[Entries taken from a collection]
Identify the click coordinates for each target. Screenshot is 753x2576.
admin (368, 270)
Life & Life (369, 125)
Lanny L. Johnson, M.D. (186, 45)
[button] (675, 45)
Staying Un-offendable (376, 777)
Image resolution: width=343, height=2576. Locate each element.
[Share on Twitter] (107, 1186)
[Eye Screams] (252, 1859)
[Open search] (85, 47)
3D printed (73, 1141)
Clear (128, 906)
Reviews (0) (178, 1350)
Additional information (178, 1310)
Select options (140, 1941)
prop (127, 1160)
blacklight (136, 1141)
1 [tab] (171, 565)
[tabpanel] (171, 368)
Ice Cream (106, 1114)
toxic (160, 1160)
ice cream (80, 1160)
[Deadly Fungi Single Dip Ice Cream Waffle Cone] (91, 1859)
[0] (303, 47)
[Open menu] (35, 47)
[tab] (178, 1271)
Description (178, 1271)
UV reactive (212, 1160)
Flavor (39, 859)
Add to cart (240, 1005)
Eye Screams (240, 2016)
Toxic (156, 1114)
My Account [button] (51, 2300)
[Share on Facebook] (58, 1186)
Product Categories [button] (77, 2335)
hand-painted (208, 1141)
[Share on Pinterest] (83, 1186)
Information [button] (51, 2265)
...
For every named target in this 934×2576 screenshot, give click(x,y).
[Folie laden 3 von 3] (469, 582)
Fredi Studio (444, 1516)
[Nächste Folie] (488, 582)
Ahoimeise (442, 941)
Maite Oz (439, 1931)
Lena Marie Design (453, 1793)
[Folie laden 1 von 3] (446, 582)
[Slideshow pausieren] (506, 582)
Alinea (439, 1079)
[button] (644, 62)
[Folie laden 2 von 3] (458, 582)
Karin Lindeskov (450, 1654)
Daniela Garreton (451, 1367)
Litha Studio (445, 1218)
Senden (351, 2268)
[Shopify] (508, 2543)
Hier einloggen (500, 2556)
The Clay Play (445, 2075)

§ **Exercise requirements**:
Only one stretch of the data above is needed. Restate it word for word, from the line containing "Eye Screams (240, 2016)" through the line containing "Information [button] (51, 2265)", both ends included.

§ **Solved exercise**:
Eye Screams (240, 2016)
Toxic (156, 1114)
My Account [button] (51, 2300)
[Share on Facebook] (58, 1186)
Product Categories [button] (77, 2335)
hand-painted (208, 1141)
[Share on Pinterest] (83, 1186)
Information [button] (51, 2265)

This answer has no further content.